Qu’elles sont longues, les heures d’attente, les heures d’angoisse, les journées vides, interminables.

J’essaie de me lever le matin à la même heure que quand je travaillais. Je me mets à mon bureau. Téléphone à portée de main, et aussi mon grand cahier de « contacts » où je note scrupuleusement à qui j’ai adressé mon CV, les relances téléphoniques, les espoirs de rendez-vous, l’accueil qu’on m’a fait, ceux qu’il convient de rappeler et quand, les fins de non recevoir… Ce cahier-là, je l’ai retrouvé quelques années après. Je l’ai déchiqueté consciencieusement. Souvenir d’heures sombres.

Il m’arrive de pleurer de découragement quand on m’a envoyé balader trop sévèrement, quand je n’ai plus la moindre idée de qui appeler, quand la liste des CV envoyés m’apparaît cent fois supérieure en nombre aux rendez-vous décrochés.

Je ne fais pas grand-chose d’autre.

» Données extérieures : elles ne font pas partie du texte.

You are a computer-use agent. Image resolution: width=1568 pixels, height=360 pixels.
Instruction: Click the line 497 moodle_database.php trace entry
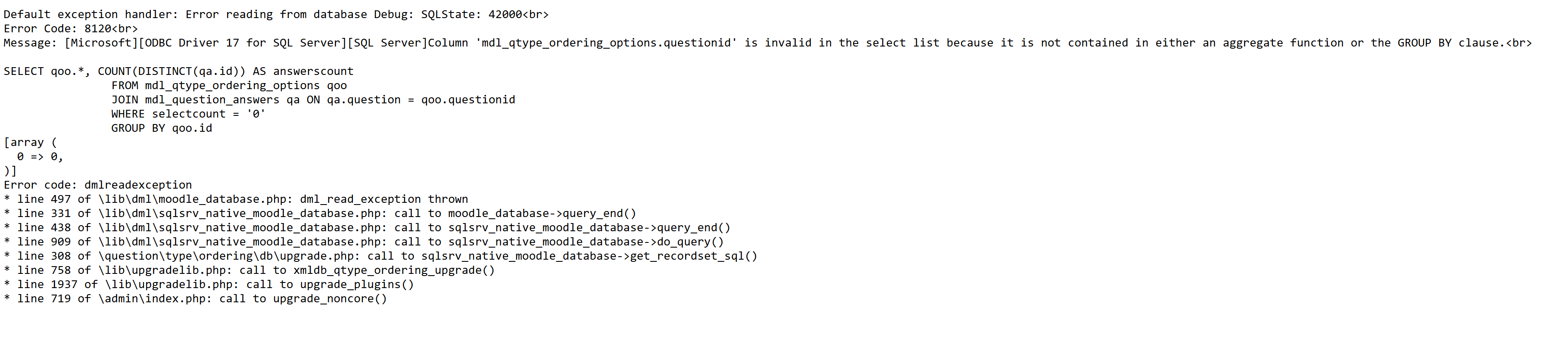pyautogui.click(x=236, y=199)
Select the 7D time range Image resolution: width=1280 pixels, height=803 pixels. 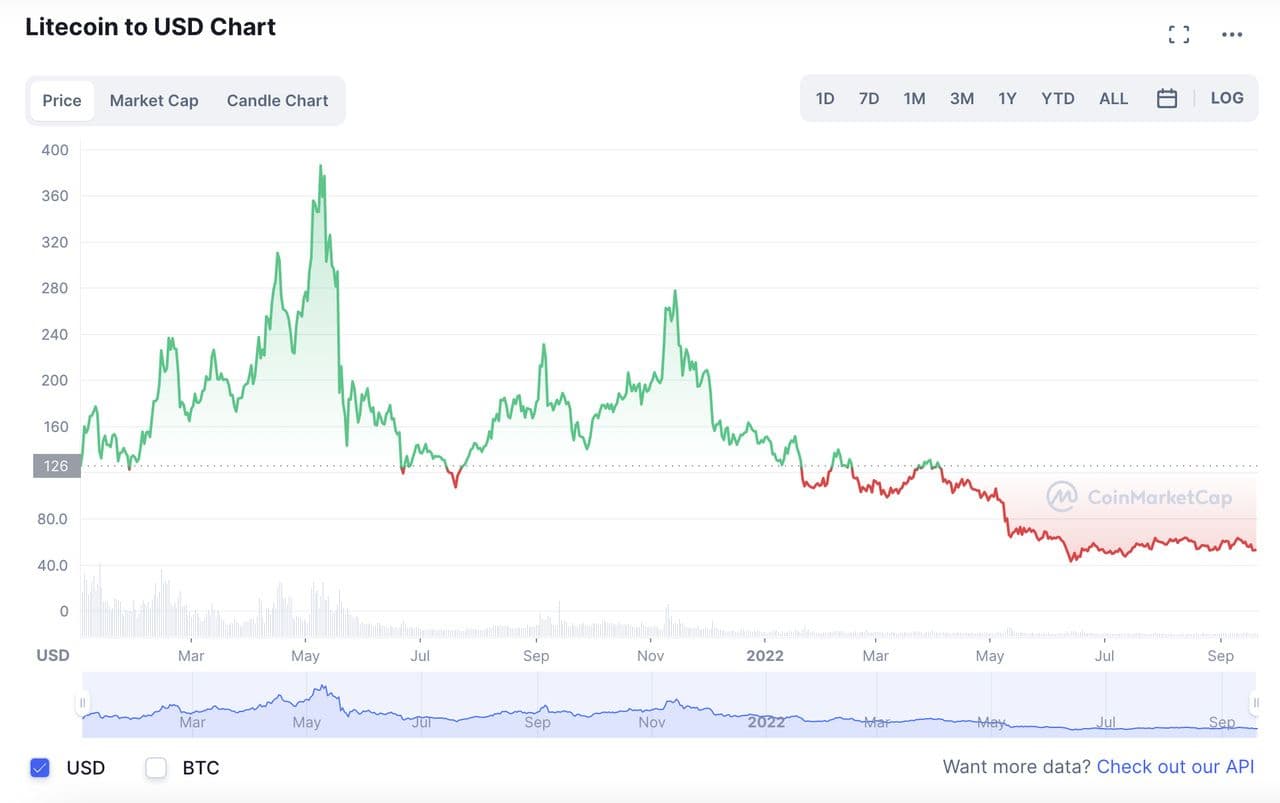point(869,98)
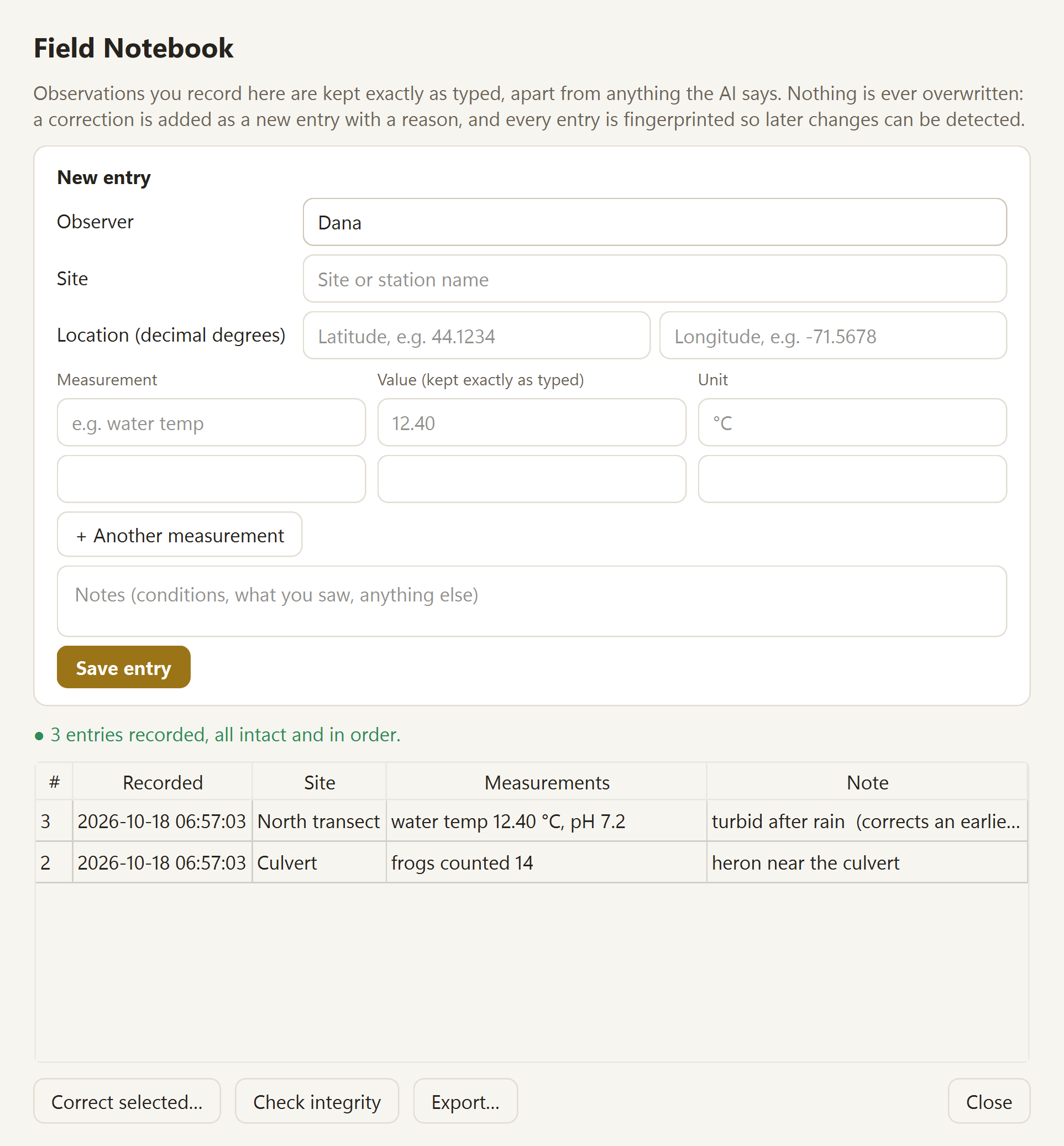
Task: Click the Observer field containing Dana
Action: [654, 222]
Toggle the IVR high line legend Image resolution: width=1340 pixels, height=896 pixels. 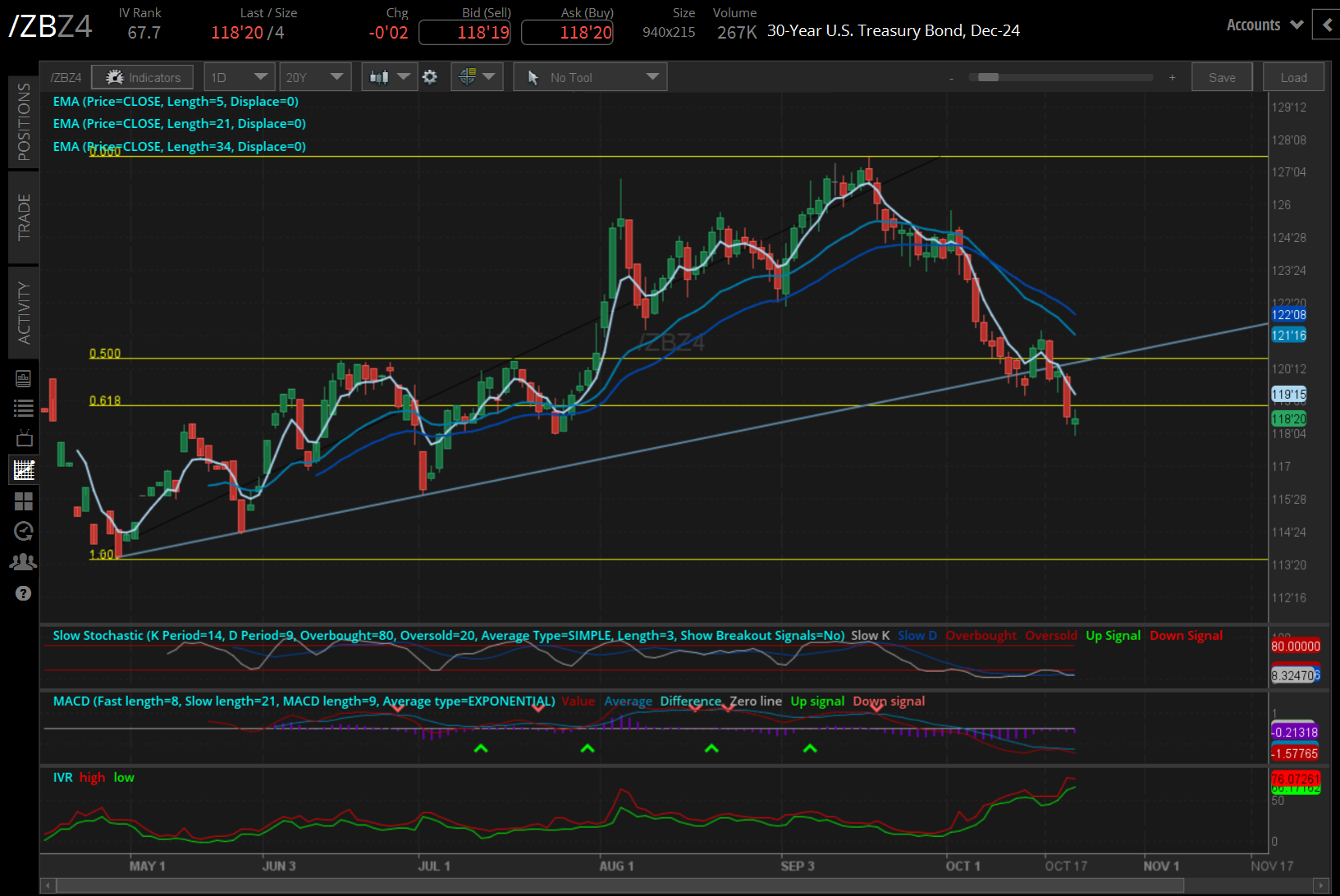coord(92,777)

De toute façon, l’argent s’amenuise. Et toute autre activité me fait culpabiliser : que fais-tu là, dans cette salle de cinéma, dans ce parc, dans cette rue, alors que tu devrais chercher du travail ?! Vers 18 heures, les jours de semaine, la tension se relâche. J’ai le droit de revenir dans la vie, au même rythme que les autres, ceux qui sortent des bureaux.

Je vends ma voiture. Plus les moyens de l’entretenir. Et un petit pécule pour quelques temps, pour éviter de demander à mes parents de m’aider trop souvent.

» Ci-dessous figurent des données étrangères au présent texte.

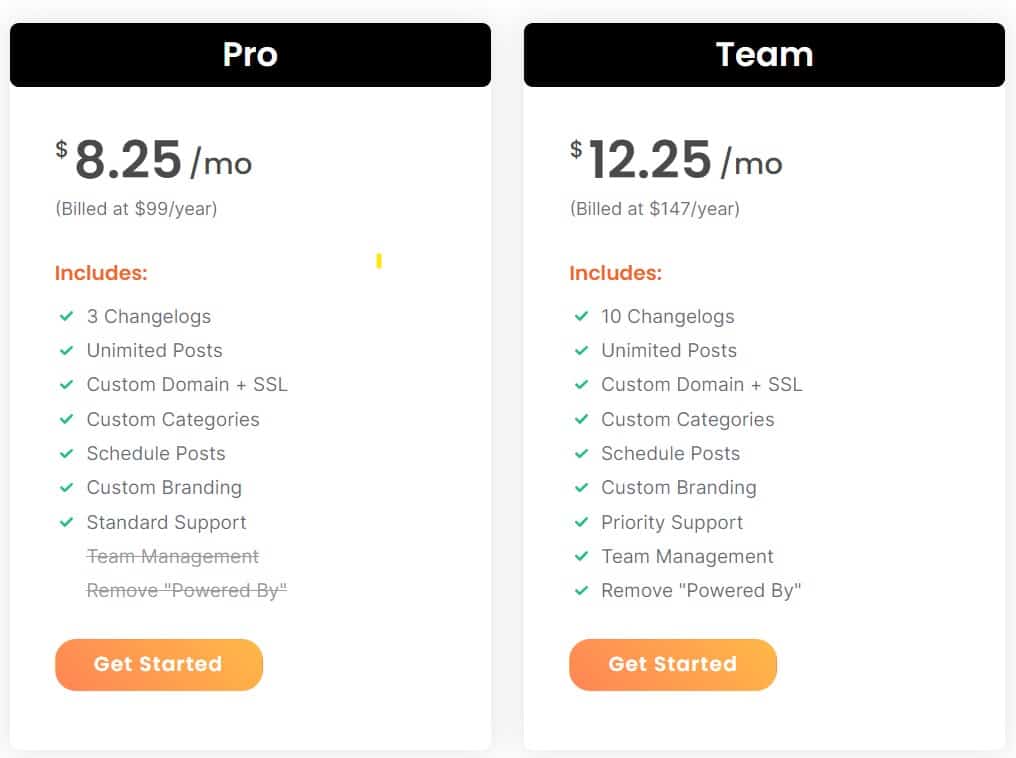
Task: Click the strikethrough Remove "Powered By" item
Action: tap(186, 591)
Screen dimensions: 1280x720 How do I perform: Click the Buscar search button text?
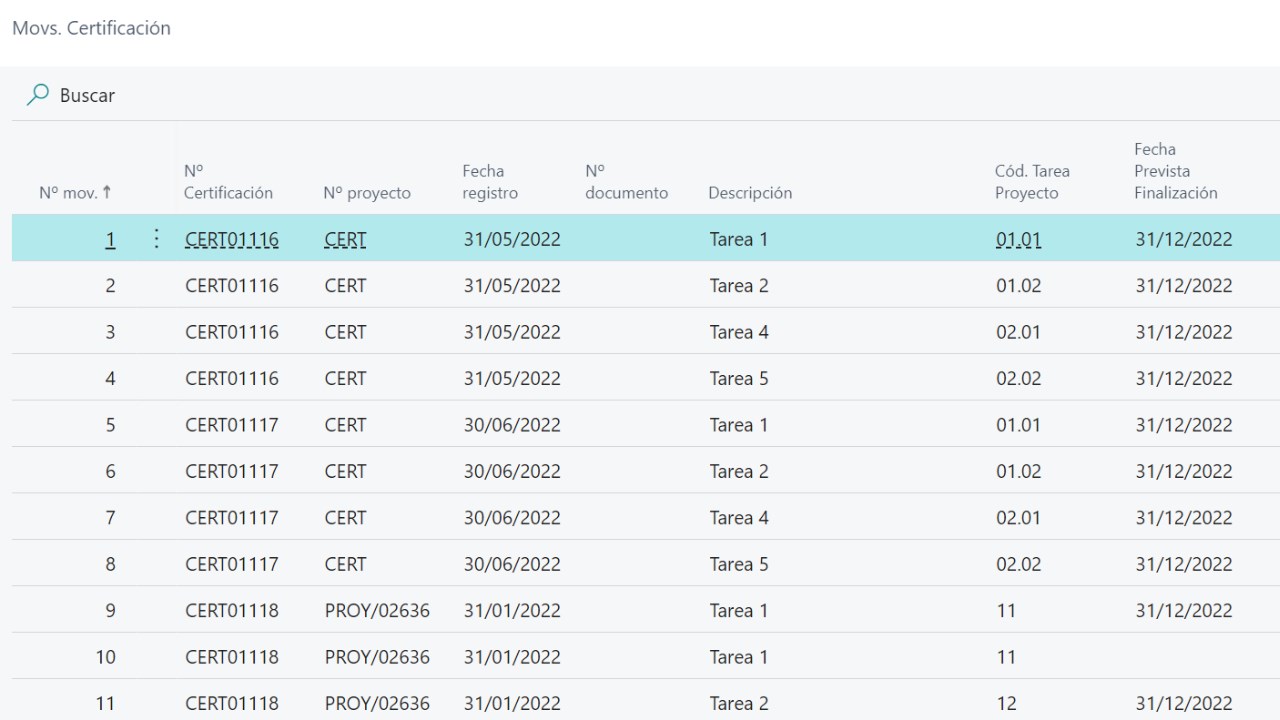pos(87,96)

J’essaie les agences d’intérim. On m’envoie promener. Je n’ai aucun diplôme « qualifiant ». J’ignore combien de mots je tape à la minute. Mon expérience de gestion d’équipes, d’organisation de lourdes émissions de télévision, ne sert à rien, n’existe pas. J’envisage de changer de ville, de vie, rien ne marche.

Dans le brouillard de cette année-là, une seule lueur : j’ai découvert Arnaud Desjardins. Il m’ouvrira des portes de conscience que je ne soupçonnais pas. Grâce à lui et d’autres qu’il me fera connaitre, je ne sombrerai pas tout à fait.

Les mois passent et je ne sais plus à quel saint ou à quel démon me vouer. Un jour, mon opticien qui est devenu un copain (je fais des allergies oculaires à répétition et j’ai changé plusieurs fois de lentilles au cours des dernières années) m’indique un de ses clients réguliers, un producteur. Il m’incite à l’appeler de sa part. Même si la recommandation est pour le moins étrange, je n’ai rien à perdre. J’envoie mon CV, appelle ; il est passablement désagréable au téléphone. Me rappelle 15 jours après : il vire son assistante. Me propose le poste. J’ai l’impression de sortir la tête de l’eau après avoir failli me noyer. Je ne sais pas encore que ce ne sera pas la solution de tous mes problèmes. Quinze jours avant de commencer ce nouveau boulot, en novembre, j’arrête de fumer mes deux paquets quotidiens.

Le 31 décembre de cette année-là, j’achète un pot de peinture rose, repeins ma salle de bains un peu n’importe comment, sans même y avoir pensé avant. Changer de décor. De vie ? Au réveillon, j’arriverai avec du rose dans les cheveux sinon dans le cœur.